Ora, se non andiamo errati, il codice di diritto canonico (canone 1398)
prevede la scomunica latae sententiae
(cioè automatica) per coloro che si macchino del crimine dell’aborto. Non spetta
a noi, ovviamente, giudicare il percorso spirituale della Marini, né sappiamo
dire quale sia attualmente la sua condizione: speriamo vivamente che in questo
momento non sia soggetta a quella grave sanzione, che renderebbe le nozze
sacrileghe e illecite. Noi non ci permettiamo, ma mons. Gioia si sarà posto almeno il problema? Avrà pensato allo
scandalo che le nozze in pompa magna di una donna che non ha mai rinnegato pubblicamente
il grave crimine commesso, anzi continua a parlarne con una certa nonchalance, potrebbero
generare tra tanti fedeli? Forse che le amicizie influenti contano più del bonum Ecclesiae e degli stessi
Sacramenti? Il tutto diventa ancora più grottesco se si pensa che, in origine, il matrimonio avrebbe dovuto
essere celebrato addirittura in Vaticano: solo in un secondo momento la
cerimonia è stata spostata con la motivazione ufficiale della
ristrutturazione della facciata di Sant’Anna, ma nonostante questo su numerose
fonti di informazione (es. qui)
continua a campeggiare l’indicazione della sede originaria. Non parliamo
neanche della scelta dei testimoni, tra i quali figurano almeno due
divorziati (Ivana Trump si è sposata addirittura quattro volte): tutto
lecito, per carità, ma di tutto si può parlare fuorché di
buon esempio.
E dire che mons. Francesco Gioia di scandali se ne intende.

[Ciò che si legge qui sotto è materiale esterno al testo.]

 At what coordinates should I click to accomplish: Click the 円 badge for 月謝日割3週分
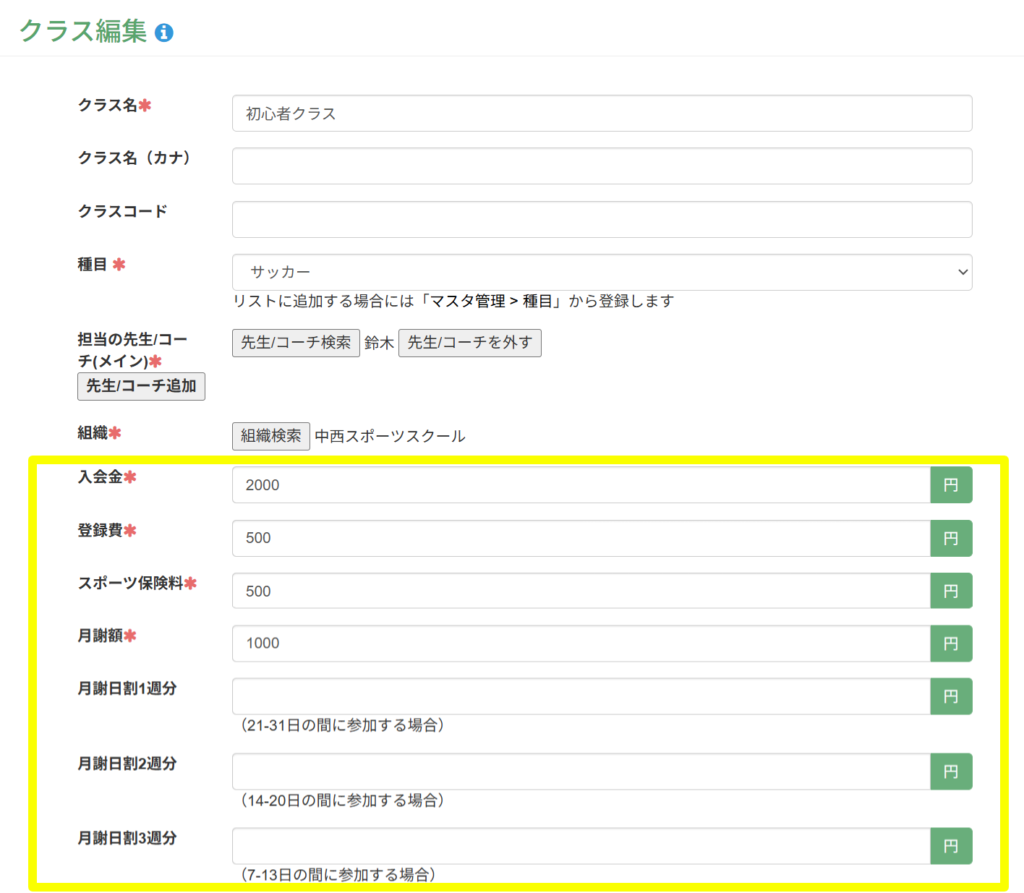point(950,846)
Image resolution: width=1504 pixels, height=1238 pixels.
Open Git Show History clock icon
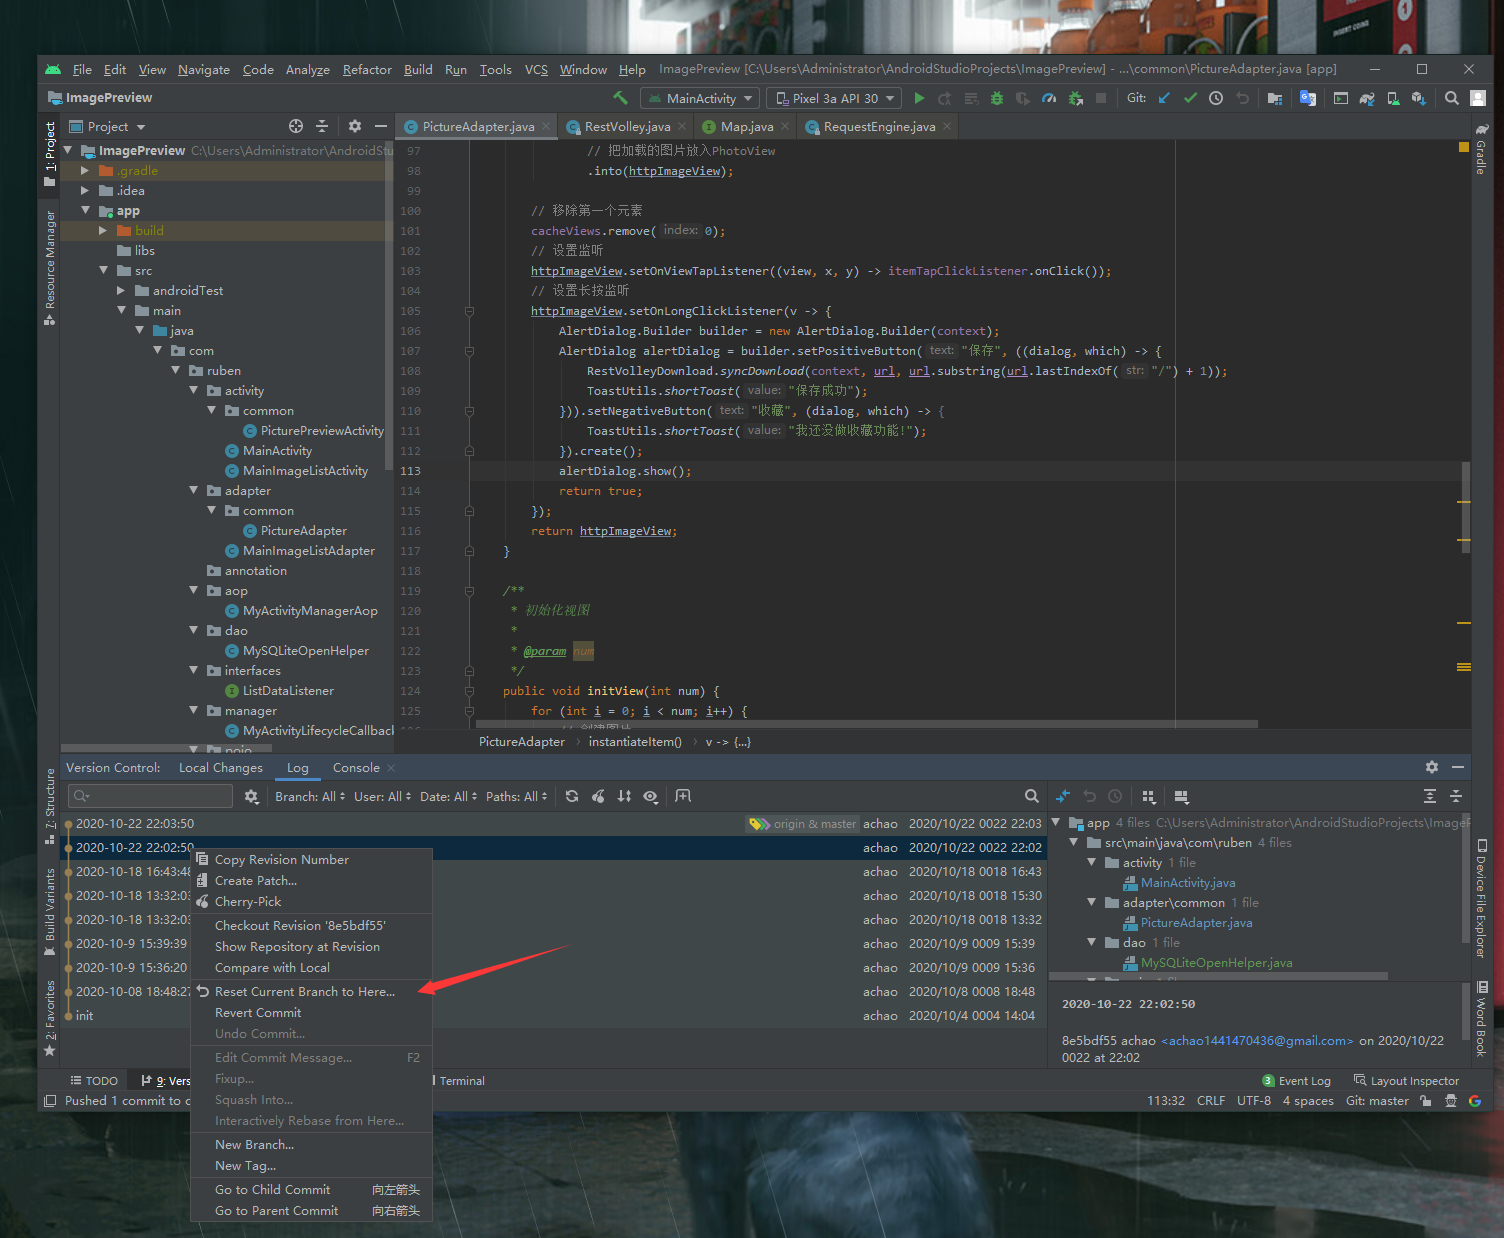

Cappuccino, fu nominato vescovo di Camerino-San Severino Marche nel 1990, salvo
essere richiamato a Roma a seguito di un’oscura
condanna penale, su cui avrebbe fatto un
po’ di luce qualche anno più tardi il
libello Via col vento in Vaticano.
Successivamente è stato, tra l’altro, delegato pontificio per la basilica di
Sant’Antonio da Padova e presidente della Peregrinatio
ad Petri sedem. Quest’ultima nel 2008 era stata soppressa e
accorpata nell'Amministrazione del Patrimonio della Sede Apostolica
(ASPA) per decisione di
Benedetto XVI, salvo poi essere stranamente ricostituita nel gennaio di
quest’anno, per
essere di nuovo affidata allo stesso mons. Gioia. Anche in Veneto, infatti, il Nostro ha avuto modo di far parlare di sé:
la sua gestione accentratrice degli affari della basilica ha creato forte
malcontento negli ambienti patavini, sino al presunto
abuso edilizio commesso per ricavare 5 mini-appartamenti da affittare in un
edificio parte del complesso.
Ancora una volta, insomma,
assistiamo a una spiacevole vicenda in cui un discusso e discutibile monsignore
non solo continua a ricoprire ruoli all’interno della Curia vaticana, ma si
concede addirittura il lusso di concedere impropria visibilità a un evento
suscettibile di creare disorientamento tra i fedeli. Non si contano, ormai, i casi di alti prelati, sia in Curia che nelle
diocesi, che si lasciano andare a dichiarazioni o ad atti controversi, quando
non di dubbia ortodossia, spesso con lo scopo di ottenere un quarto d’ora
di celebrità o di concedersi agli applausi del mondo: da mons.
Paglia all’ex
cerimoniere Piero Marini, ci siamo trovati a commentare numerosi scivoloni.
Una situazione del genere comincia ad
essere difficilmente tollerabile e si può affermare con chiarezza che sia
giunta l’ora di darci un taglio: la credibilità dei propositi di riforma
della Chiesa da parte di Papa Francesco dipende innanzitutto da questo.